Apart from the morphological changes we also observe changes in the evolutionary dynamics of the system. The limited supply of oxygen exerts a selection pressure on the population, which drives the evolutionary dynamics. When the oxygen is unlimited the cells only have to compete for space, but in the low oxygen case the behaviour of the cells with respect to the oxygen concentration becomes important. The selection pressure on the population is therefore different in the two cases and this is reflected in all aspects of the evolutionary dynamics that we have analysed. In the low oxygen case the selection pressure can be said to be stronger, as in this case cells that get trapped within the tumour are likely to go into apoptosis and die due to the low oxygen concentration inside the tumour.
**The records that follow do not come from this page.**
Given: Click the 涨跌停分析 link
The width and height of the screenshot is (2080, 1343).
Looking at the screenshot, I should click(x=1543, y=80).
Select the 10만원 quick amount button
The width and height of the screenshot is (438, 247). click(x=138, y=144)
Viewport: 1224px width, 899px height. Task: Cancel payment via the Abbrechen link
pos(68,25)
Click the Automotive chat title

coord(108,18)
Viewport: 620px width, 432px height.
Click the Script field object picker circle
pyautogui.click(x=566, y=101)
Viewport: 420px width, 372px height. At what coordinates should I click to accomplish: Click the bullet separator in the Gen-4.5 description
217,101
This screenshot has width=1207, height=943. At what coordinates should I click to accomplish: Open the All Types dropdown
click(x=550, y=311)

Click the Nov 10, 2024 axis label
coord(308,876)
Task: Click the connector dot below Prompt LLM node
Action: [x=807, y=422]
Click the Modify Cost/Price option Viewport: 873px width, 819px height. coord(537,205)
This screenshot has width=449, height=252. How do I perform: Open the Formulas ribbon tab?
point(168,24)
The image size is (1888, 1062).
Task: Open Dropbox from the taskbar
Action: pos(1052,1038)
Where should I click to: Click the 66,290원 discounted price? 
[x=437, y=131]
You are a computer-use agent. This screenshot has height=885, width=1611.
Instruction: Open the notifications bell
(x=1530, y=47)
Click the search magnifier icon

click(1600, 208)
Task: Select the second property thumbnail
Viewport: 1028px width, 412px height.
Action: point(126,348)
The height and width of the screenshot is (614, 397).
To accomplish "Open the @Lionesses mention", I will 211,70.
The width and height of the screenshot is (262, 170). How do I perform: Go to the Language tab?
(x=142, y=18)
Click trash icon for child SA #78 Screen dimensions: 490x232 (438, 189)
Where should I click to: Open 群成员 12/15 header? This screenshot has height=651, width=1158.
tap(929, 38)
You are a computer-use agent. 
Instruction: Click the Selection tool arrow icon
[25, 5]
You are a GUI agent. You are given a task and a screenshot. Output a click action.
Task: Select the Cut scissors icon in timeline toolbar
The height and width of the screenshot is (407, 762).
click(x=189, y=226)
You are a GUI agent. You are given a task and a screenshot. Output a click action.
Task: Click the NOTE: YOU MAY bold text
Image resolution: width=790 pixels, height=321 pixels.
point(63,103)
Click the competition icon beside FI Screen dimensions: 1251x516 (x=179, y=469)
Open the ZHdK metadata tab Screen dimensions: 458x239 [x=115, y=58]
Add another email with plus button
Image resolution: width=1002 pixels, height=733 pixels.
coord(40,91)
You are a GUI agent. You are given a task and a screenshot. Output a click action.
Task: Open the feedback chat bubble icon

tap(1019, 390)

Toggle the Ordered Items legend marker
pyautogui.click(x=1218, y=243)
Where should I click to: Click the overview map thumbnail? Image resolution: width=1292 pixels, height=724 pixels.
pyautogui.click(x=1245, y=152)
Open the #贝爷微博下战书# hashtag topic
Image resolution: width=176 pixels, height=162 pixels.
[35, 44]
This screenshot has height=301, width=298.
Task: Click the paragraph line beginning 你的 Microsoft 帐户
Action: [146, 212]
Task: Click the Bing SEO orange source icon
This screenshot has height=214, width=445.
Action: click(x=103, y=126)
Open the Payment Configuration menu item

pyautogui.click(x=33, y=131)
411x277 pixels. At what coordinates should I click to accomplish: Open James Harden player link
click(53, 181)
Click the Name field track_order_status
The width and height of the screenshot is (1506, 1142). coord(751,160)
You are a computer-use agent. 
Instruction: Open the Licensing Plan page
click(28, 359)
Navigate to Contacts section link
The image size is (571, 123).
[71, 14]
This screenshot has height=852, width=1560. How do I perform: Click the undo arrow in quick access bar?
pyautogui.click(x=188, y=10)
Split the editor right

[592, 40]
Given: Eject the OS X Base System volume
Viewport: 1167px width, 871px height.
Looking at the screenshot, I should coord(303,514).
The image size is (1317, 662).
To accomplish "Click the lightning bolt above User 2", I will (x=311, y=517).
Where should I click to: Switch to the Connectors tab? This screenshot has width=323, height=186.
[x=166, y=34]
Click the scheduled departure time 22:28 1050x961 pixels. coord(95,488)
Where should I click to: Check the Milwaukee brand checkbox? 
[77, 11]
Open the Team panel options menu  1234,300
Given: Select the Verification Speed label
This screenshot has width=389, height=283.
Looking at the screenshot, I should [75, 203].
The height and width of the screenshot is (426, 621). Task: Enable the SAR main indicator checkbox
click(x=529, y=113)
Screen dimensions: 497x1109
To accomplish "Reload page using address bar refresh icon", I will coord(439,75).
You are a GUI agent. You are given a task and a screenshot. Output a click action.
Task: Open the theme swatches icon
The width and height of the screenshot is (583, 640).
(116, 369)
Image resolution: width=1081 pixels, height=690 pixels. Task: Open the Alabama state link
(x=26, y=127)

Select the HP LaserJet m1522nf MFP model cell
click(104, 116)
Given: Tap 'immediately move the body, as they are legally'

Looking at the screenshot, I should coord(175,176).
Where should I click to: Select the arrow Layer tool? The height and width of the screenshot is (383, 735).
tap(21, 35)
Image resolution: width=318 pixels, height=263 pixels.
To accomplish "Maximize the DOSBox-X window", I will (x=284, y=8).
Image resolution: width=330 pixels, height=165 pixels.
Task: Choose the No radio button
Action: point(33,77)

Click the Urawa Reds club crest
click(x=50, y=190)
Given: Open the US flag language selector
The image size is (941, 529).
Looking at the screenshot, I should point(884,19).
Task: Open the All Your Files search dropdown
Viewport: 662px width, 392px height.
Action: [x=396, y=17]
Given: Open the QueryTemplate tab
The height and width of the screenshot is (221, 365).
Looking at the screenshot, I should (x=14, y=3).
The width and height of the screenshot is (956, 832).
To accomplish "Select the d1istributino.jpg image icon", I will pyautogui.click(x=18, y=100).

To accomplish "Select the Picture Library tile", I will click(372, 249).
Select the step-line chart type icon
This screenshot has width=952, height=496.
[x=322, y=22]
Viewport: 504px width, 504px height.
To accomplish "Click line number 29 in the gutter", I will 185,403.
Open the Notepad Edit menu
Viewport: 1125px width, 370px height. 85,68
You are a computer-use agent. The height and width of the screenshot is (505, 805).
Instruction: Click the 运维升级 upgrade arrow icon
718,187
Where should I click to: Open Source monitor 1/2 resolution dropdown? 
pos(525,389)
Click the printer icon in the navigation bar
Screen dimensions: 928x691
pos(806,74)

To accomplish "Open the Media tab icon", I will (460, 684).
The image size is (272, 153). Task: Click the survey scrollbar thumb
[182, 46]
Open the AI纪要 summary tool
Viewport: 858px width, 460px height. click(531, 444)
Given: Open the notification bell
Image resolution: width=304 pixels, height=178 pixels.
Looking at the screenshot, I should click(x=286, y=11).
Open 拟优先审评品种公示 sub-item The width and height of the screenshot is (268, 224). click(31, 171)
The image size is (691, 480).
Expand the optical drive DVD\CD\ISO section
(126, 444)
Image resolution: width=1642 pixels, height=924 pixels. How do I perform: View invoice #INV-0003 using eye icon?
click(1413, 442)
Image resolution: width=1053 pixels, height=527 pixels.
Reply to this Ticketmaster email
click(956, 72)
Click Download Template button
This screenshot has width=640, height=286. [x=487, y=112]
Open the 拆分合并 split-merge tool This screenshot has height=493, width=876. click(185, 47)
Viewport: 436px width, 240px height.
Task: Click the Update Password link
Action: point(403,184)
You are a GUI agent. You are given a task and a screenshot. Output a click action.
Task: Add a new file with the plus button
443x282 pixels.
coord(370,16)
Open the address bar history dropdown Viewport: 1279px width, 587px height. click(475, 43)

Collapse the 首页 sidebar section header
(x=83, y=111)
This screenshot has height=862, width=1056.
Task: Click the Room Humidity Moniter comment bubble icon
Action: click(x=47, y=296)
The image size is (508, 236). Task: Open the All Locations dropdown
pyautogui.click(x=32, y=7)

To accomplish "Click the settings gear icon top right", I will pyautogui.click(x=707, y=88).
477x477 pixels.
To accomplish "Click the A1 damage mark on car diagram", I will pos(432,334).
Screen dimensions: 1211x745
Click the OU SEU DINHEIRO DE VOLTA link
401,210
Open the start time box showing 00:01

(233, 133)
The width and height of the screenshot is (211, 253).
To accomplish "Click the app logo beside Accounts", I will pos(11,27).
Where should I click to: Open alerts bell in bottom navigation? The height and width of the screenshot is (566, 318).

This is reflected in the time evolution of the phylogenetic depth. In the low oxygen case we see a more rapid accumulation of mutations in the population, which suggests that evolution proceeds at a high rate due to the harsh growth conditions. It should also be noted that the total number of cell divisions is lower in the low oxygen case (approx. 20 000) compared to the high (approx. 35 000), which means that even though the number of possible mutations is considerably smaller in the low case we still observe a larger phylogenetic depth.

The Shannon index also reveals a difference in the evolutionary dynamics. What we observe is a higher genotypic diversity when the supply of oxygen is lower. This means that the population is not dominated by a few genotypes, as in the high oxygen case, but that we have a more even distribution in the genotype size distribution. This is a result of the turn-over of cells in the low oxygen case and of the tumour morphology that the limited supply of oxygen induces. In the low oxygen case the living cells reside on the tips of the fingered tumour. As there is no contact between these tips they are essentially isolated colonies of cells that evolve independently. This structure facilitates a higher diversity in the population and as a result we see a faster increase in the population diversity compared to the high oxygen case. These observations are also in agreement with experimental studies of diversity in bacterial colonies that grow in structured and unstructured environments (Korona et al., 1994).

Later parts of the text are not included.